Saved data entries
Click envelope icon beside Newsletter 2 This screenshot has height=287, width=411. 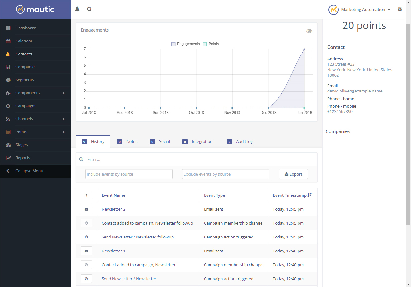pos(86,209)
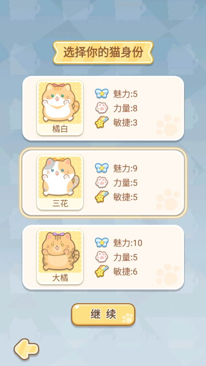206x366 pixels.
Task: Click the paw icon beside 力量:8
Action: click(x=102, y=108)
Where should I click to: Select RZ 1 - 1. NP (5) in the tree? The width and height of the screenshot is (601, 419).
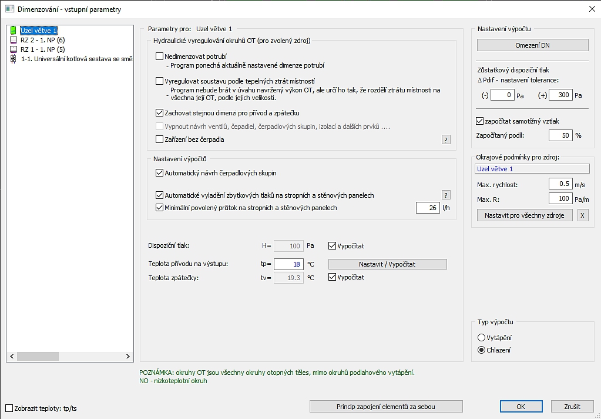click(x=43, y=49)
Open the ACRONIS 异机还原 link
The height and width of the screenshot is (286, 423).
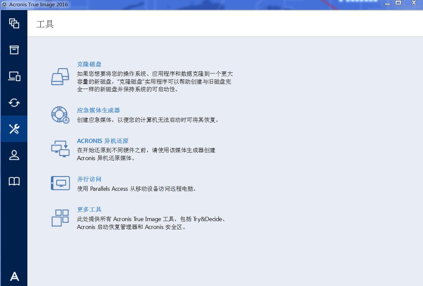point(103,141)
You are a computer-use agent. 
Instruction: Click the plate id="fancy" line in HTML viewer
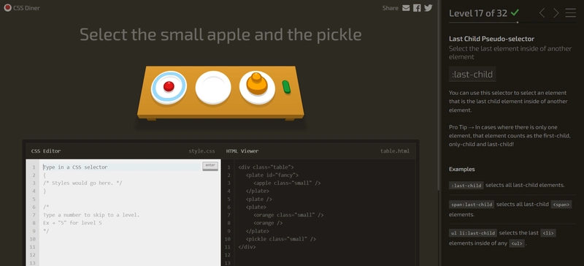tap(272, 175)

**AIM OF THE EXERCISE**
Please retype exactly the lines from the one containing "Where should I" through the last line of the records, both included, leaving out every picture.

**SOLUTION BELOW**
Where should I click to: Select RZ 1 - 1. NP (5) in the tree? The width and height of the screenshot is (601, 419).
click(x=43, y=49)
Open the ACRONIS 异机还原 link
The height and width of the screenshot is (286, 423).
point(103,141)
You are a computer-use agent. 
Instruction: Click the plate id="fancy" line in HTML viewer
tap(272, 175)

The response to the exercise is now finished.